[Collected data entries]

=== Begin Enclosure ===

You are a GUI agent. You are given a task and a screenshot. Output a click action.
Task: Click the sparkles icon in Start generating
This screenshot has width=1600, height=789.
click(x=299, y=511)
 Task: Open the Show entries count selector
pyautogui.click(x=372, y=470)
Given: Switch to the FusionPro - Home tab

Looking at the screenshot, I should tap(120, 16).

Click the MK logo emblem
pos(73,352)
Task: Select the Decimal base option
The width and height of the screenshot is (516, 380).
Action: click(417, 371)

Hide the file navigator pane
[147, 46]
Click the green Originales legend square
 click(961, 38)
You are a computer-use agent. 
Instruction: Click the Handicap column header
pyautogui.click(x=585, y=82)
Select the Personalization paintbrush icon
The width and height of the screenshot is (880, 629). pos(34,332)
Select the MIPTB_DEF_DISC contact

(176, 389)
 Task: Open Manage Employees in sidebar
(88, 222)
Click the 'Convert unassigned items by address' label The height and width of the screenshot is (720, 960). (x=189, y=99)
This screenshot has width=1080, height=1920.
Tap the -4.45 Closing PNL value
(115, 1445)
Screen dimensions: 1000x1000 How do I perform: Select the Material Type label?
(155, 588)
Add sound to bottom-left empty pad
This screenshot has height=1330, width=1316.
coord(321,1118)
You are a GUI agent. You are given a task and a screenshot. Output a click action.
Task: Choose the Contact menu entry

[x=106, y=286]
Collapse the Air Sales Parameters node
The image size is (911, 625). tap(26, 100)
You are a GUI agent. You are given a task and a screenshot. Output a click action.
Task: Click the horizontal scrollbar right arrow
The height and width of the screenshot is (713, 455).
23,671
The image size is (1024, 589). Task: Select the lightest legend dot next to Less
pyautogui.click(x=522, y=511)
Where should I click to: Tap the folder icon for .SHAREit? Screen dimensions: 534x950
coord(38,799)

=== End Enclosure ===

→ **BRIEF**
Write out each entry again, leaving every word as it is.

→ **COMPLETED EXERCISE**
You are a GUI agent. You are given a task and a screenshot. Output a click action.
Task: Click the sparkles icon in Start generating
This screenshot has width=1600, height=789.
click(x=299, y=511)
 Task: Open the Show entries count selector
pyautogui.click(x=372, y=470)
Given: Switch to the FusionPro - Home tab

Looking at the screenshot, I should tap(120, 16).

Click the MK logo emblem
pos(73,352)
Task: Select the Decimal base option
The width and height of the screenshot is (516, 380).
Action: click(417, 371)

Hide the file navigator pane
[147, 46]
Click the green Originales legend square
 click(961, 38)
You are a computer-use agent. 
Instruction: Click the Handicap column header
pyautogui.click(x=585, y=82)
Select the Personalization paintbrush icon
The width and height of the screenshot is (880, 629). pos(34,332)
Select the MIPTB_DEF_DISC contact

(176, 389)
 Task: Open Manage Employees in sidebar
(88, 222)
Click the 'Convert unassigned items by address' label The height and width of the screenshot is (720, 960). (x=189, y=99)
This screenshot has width=1080, height=1920.
Tap the -4.45 Closing PNL value
(115, 1445)
Screen dimensions: 1000x1000 How do I perform: Select the Material Type label?
(155, 588)
Add sound to bottom-left empty pad
This screenshot has height=1330, width=1316.
coord(321,1118)
You are a GUI agent. You are given a task and a screenshot. Output a click action.
Task: Choose the Contact menu entry

[x=106, y=286]
Collapse the Air Sales Parameters node
The image size is (911, 625). tap(26, 100)
You are a GUI agent. You are given a task and a screenshot. Output a click action.
Task: Click the horizontal scrollbar right arrow
The height and width of the screenshot is (713, 455).
23,671
The image size is (1024, 589). Task: Select the lightest legend dot next to Less
pyautogui.click(x=522, y=511)
Where should I click to: Tap the folder icon for .SHAREit? Screen dimensions: 534x950
coord(38,799)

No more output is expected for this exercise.